___ Excerpted records

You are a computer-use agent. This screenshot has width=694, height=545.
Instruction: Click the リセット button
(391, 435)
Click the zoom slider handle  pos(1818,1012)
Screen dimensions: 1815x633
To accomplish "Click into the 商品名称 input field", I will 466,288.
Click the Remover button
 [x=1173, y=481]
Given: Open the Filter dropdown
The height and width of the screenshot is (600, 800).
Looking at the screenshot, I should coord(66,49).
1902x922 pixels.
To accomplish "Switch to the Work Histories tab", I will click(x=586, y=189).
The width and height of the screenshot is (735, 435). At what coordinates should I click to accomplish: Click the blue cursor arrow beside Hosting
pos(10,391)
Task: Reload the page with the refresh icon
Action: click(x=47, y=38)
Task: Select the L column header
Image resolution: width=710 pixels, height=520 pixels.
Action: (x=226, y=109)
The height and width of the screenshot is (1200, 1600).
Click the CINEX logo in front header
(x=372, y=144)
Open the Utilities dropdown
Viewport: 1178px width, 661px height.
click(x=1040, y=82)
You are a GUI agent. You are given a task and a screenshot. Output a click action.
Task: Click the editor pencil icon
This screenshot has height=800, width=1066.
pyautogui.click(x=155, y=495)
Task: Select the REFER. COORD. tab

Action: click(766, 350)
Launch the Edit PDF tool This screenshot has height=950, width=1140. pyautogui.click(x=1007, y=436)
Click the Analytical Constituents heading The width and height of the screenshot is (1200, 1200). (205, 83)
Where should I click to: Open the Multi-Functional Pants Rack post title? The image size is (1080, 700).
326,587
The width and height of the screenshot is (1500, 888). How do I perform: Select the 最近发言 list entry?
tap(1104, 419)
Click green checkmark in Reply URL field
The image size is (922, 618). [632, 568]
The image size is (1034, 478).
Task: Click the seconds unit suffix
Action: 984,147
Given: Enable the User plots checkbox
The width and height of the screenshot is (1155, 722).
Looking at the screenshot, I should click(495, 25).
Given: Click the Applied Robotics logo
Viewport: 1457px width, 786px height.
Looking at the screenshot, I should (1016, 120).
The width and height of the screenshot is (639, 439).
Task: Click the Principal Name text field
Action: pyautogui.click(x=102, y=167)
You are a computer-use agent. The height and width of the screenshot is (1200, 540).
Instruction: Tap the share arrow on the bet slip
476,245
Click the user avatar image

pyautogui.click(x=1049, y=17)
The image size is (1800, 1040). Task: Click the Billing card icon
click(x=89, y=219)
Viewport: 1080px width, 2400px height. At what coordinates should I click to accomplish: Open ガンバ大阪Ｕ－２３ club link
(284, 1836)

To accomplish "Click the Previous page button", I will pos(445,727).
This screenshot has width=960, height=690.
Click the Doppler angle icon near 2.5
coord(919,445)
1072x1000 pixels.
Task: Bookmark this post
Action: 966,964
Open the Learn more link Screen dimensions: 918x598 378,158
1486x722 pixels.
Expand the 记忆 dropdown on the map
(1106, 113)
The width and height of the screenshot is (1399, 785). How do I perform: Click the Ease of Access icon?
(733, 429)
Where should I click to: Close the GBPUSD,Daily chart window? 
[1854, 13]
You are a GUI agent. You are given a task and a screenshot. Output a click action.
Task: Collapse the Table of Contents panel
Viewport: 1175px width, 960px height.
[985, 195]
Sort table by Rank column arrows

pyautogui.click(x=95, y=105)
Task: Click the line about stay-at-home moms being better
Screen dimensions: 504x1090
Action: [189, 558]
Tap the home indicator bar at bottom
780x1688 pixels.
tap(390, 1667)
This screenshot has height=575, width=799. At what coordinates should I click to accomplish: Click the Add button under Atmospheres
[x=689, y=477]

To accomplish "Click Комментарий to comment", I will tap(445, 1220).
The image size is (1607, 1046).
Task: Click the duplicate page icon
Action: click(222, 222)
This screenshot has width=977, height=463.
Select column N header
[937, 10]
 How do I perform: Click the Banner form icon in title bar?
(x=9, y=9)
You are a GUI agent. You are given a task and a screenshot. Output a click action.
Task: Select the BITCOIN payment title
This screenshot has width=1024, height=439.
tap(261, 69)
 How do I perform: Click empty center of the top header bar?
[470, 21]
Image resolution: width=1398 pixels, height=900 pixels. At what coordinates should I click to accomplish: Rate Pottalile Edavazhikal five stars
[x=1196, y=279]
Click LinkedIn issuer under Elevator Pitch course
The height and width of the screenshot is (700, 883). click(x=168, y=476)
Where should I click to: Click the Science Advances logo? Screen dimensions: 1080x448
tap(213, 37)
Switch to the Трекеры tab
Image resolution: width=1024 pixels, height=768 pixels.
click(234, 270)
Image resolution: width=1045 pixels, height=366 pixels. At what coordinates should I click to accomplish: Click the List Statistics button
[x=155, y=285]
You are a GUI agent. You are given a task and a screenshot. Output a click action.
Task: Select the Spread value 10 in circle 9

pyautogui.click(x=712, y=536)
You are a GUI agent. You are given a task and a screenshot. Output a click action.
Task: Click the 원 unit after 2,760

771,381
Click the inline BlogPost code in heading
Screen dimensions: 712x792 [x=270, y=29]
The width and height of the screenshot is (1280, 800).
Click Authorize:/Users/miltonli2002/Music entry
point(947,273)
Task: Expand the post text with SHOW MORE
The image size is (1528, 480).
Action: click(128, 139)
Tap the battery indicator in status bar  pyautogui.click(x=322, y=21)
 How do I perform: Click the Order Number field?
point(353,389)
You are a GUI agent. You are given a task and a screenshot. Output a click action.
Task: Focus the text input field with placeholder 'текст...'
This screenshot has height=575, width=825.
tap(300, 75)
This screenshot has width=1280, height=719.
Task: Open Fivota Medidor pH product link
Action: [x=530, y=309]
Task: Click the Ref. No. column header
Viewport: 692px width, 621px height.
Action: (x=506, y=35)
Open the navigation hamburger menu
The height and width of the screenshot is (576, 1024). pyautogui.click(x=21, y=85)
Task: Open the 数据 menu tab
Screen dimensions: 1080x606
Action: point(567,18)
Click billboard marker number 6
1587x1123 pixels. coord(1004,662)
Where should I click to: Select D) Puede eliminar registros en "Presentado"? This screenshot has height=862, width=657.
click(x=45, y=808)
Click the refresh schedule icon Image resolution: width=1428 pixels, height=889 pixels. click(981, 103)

______

### Problem to solve
Every line of the material is to be set down again verbatim.

### Task solution
You are a computer-use agent. This screenshot has width=694, height=545.
Instruction: Click the リセット button
(391, 435)
Click the zoom slider handle  pos(1818,1012)
Screen dimensions: 1815x633
To accomplish "Click into the 商品名称 input field", I will 466,288.
Click the Remover button
 [x=1173, y=481]
Given: Open the Filter dropdown
The height and width of the screenshot is (600, 800).
Looking at the screenshot, I should coord(66,49).
1902x922 pixels.
To accomplish "Switch to the Work Histories tab", I will click(x=586, y=189).
The width and height of the screenshot is (735, 435). At what coordinates should I click to accomplish: Click the blue cursor arrow beside Hosting
pos(10,391)
Task: Reload the page with the refresh icon
Action: click(x=47, y=38)
Task: Select the L column header
Image resolution: width=710 pixels, height=520 pixels.
Action: (x=226, y=109)
The height and width of the screenshot is (1200, 1600).
Click the CINEX logo in front header
(x=372, y=144)
Open the Utilities dropdown
Viewport: 1178px width, 661px height.
click(x=1040, y=82)
You are a GUI agent. You are given a task and a screenshot. Output a click action.
Task: Click the editor pencil icon
This screenshot has height=800, width=1066.
pyautogui.click(x=155, y=495)
Task: Select the REFER. COORD. tab

Action: click(766, 350)
Launch the Edit PDF tool This screenshot has height=950, width=1140. pyautogui.click(x=1007, y=436)
Click the Analytical Constituents heading The width and height of the screenshot is (1200, 1200). (205, 83)
Where should I click to: Open the Multi-Functional Pants Rack post title? The image size is (1080, 700).
326,587
The width and height of the screenshot is (1500, 888). How do I perform: Select the 最近发言 list entry?
tap(1104, 419)
Click green checkmark in Reply URL field
The image size is (922, 618). [632, 568]
The image size is (1034, 478).
Task: Click the seconds unit suffix
Action: 984,147
Given: Enable the User plots checkbox
The width and height of the screenshot is (1155, 722).
Looking at the screenshot, I should click(495, 25).
Given: Click the Applied Robotics logo
Viewport: 1457px width, 786px height.
Looking at the screenshot, I should (1016, 120).
The width and height of the screenshot is (639, 439).
Task: Click the Principal Name text field
Action: pyautogui.click(x=102, y=167)
You are a computer-use agent. The height and width of the screenshot is (1200, 540).
Instruction: Tap the share arrow on the bet slip
476,245
Click the user avatar image

pyautogui.click(x=1049, y=17)
The image size is (1800, 1040). Task: Click the Billing card icon
click(x=89, y=219)
Viewport: 1080px width, 2400px height. At what coordinates should I click to accomplish: Open ガンバ大阪Ｕ－２３ club link
(284, 1836)

To accomplish "Click the Previous page button", I will pos(445,727).
This screenshot has width=960, height=690.
Click the Doppler angle icon near 2.5
coord(919,445)
1072x1000 pixels.
Task: Bookmark this post
Action: 966,964
Open the Learn more link Screen dimensions: 918x598 378,158
1486x722 pixels.
Expand the 记忆 dropdown on the map
(1106, 113)
The width and height of the screenshot is (1399, 785). How do I perform: Click the Ease of Access icon?
(733, 429)
Where should I click to: Close the GBPUSD,Daily chart window? 
[1854, 13]
You are a GUI agent. You are given a task and a screenshot. Output a click action.
Task: Collapse the Table of Contents panel
Viewport: 1175px width, 960px height.
[985, 195]
Sort table by Rank column arrows

pyautogui.click(x=95, y=105)
Task: Click the line about stay-at-home moms being better
Screen dimensions: 504x1090
Action: [189, 558]
Tap the home indicator bar at bottom
780x1688 pixels.
tap(390, 1667)
This screenshot has height=575, width=799. At what coordinates should I click to accomplish: Click the Add button under Atmospheres
[x=689, y=477]

To accomplish "Click Комментарий to comment", I will tap(445, 1220).
The image size is (1607, 1046).
Task: Click the duplicate page icon
Action: click(222, 222)
This screenshot has width=977, height=463.
Select column N header
[937, 10]
 How do I perform: Click the Banner form icon in title bar?
(x=9, y=9)
You are a GUI agent. You are given a task and a screenshot. Output a click action.
Task: Select the BITCOIN payment title
This screenshot has width=1024, height=439.
tap(261, 69)
 How do I perform: Click empty center of the top header bar?
[470, 21]
Image resolution: width=1398 pixels, height=900 pixels. At what coordinates should I click to accomplish: Rate Pottalile Edavazhikal five stars
[x=1196, y=279]
Click LinkedIn issuer under Elevator Pitch course
The height and width of the screenshot is (700, 883). click(x=168, y=476)
Where should I click to: Click the Science Advances logo? Screen dimensions: 1080x448
tap(213, 37)
Switch to the Трекеры tab
Image resolution: width=1024 pixels, height=768 pixels.
click(234, 270)
Image resolution: width=1045 pixels, height=366 pixels. At what coordinates should I click to accomplish: Click the List Statistics button
[x=155, y=285]
You are a GUI agent. You are given a task and a screenshot. Output a click action.
Task: Select the Spread value 10 in circle 9

pyautogui.click(x=712, y=536)
You are a GUI agent. You are given a task and a screenshot. Output a click action.
Task: Click the 원 unit after 2,760

771,381
Click the inline BlogPost code in heading
Screen dimensions: 712x792 [x=270, y=29]
The width and height of the screenshot is (1280, 800).
Click Authorize:/Users/miltonli2002/Music entry
point(947,273)
Task: Expand the post text with SHOW MORE
The image size is (1528, 480).
Action: click(128, 139)
Tap the battery indicator in status bar  pyautogui.click(x=322, y=21)
 How do I perform: Click the Order Number field?
point(353,389)
You are a GUI agent. You are given a task and a screenshot. Output a click action.
Task: Focus the text input field with placeholder 'текст...'
This screenshot has height=575, width=825.
tap(300, 75)
This screenshot has width=1280, height=719.
Task: Open Fivota Medidor pH product link
Action: [x=530, y=309]
Task: Click the Ref. No. column header
Viewport: 692px width, 621px height.
Action: (x=506, y=35)
Open the navigation hamburger menu
The height and width of the screenshot is (576, 1024). pyautogui.click(x=21, y=85)
Task: Open the 数据 menu tab
Screen dimensions: 1080x606
Action: point(567,18)
Click billboard marker number 6
1587x1123 pixels. coord(1004,662)
Where should I click to: Select D) Puede eliminar registros en "Presentado"? This screenshot has height=862, width=657.
click(x=45, y=808)
Click the refresh schedule icon Image resolution: width=1428 pixels, height=889 pixels. click(981, 103)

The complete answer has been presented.